**PASSAGE**
To the right of the Salvadoran, in front of me, was the other Guatemalan, who intended to work cleaning houses or at whatever job he could do to get ahead. He is 28 years old. He left his parents, his brothers and an adored cat that is now in the care of his a niece. He did not miss a chance to mention God, pray and tell me that in the migrant camp in Guadalajara, where he arrived after a long trek from the south, he spent 36 days with a group that had CBP appointments. This was the same number of days it took for my appointment to arrive. The young woman confided that they all fasted and asked a lot from God; then she began to pray and we all shut up.
I could not talk to the Cuban couple, the Venezuelan and the Honduran. They called them apart and processed them in the first room; they were the last to be called. The CBP agents who processed us next were nicer. There were seven, and each one attended from three to seven migrants; families were processed by a single officer.

**REQUIRED ACTIONS**
(a) In the migrant account, how many CBP agents handled the processing after the first room?
(b) Extend the migrant account, beginning right after its final sentence.

**STUDY MATERIAL**

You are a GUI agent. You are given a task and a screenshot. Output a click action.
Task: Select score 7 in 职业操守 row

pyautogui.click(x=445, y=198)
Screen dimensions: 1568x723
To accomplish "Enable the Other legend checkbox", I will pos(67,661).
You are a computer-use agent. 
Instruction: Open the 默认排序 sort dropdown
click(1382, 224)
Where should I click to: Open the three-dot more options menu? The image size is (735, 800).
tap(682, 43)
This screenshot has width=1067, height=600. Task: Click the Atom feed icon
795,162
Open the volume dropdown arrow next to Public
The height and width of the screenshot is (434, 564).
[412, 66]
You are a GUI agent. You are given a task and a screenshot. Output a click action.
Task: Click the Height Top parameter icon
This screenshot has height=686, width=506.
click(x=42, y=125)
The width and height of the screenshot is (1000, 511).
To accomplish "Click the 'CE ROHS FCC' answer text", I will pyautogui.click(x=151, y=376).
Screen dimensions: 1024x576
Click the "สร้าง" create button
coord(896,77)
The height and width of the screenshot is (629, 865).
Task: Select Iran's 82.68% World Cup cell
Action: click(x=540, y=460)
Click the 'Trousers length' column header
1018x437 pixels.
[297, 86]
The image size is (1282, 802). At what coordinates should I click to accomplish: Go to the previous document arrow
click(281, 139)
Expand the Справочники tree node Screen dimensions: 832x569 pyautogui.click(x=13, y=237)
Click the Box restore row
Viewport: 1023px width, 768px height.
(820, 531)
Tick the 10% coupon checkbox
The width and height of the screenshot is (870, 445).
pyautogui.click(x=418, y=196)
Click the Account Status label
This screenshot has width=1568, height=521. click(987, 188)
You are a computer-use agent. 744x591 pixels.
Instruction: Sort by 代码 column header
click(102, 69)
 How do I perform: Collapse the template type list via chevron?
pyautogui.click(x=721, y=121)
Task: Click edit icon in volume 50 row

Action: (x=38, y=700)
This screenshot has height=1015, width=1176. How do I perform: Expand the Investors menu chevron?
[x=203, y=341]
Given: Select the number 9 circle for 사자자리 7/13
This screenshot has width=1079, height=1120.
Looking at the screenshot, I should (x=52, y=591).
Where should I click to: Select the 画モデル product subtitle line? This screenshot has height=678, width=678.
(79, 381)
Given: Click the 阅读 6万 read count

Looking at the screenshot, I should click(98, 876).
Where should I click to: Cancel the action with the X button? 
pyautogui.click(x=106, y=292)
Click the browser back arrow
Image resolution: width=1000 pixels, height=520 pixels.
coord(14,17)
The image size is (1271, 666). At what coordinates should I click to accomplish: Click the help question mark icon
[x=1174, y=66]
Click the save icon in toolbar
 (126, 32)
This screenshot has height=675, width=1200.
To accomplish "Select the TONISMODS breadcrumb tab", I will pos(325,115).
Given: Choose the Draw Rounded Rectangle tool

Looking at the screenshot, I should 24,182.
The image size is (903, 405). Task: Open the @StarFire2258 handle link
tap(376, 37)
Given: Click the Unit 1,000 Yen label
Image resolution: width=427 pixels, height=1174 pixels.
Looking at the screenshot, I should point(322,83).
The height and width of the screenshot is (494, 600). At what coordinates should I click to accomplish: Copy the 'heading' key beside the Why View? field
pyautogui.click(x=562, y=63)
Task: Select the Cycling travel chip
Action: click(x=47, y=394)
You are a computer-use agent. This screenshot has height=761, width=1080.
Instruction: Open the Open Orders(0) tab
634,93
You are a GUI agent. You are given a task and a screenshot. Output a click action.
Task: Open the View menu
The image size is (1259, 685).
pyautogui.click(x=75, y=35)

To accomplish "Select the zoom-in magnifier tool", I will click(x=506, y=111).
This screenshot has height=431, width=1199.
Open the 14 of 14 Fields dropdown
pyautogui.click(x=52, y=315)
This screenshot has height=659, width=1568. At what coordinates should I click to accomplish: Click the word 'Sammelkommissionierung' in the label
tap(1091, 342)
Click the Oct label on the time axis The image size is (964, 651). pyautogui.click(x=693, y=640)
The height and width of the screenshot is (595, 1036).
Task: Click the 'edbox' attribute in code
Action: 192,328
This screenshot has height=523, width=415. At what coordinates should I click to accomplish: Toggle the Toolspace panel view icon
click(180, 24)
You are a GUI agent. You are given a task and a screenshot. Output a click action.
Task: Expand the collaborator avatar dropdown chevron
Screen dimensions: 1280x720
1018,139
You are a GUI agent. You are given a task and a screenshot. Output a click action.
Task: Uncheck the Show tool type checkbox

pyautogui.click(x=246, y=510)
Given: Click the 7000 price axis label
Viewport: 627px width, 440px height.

**EXERCISE RESPONSES**
(a) Seven.

(b)
After three hours they offered us a small breakfast: a burrito, candy and water. By then four of the seven children who accompanied the group were sleeping on mats in the living room. Tired, many put their heads on the tables and even snored. They again called the Guatemalan who couldn’t read. They asked him several questions. We all got nervous; nobody could understand what he was saying. More agents surrounded him, saying it was to help. The man had misplaced the address at which he was supposed to arrive in the United States, and due to his illiterate condition, he was actually being aided by the staff. Finally they called him for some signatures and in 15 minutes gave him his file. He was the first to leave those desperate walls. He said goodbye to everyone shortly after 10 in the morning
They didn’t ask anyone present about “credible fear” during the interviews. The agent who attended me, along with the Salvadoran and another Honduran, asked me only what I did for work in Mexico and how long I had been there. We were all called little by little, and before 12 pm we were out with our respective paroles. From the Cuban couple, the first to come out was the girl, who was given an entry permit for one year and a month; the husband received a permit for two years and two months. I got a one-year parole. The three of us were relieved: it’s enough time to invoke the Cuban Adjustment Law.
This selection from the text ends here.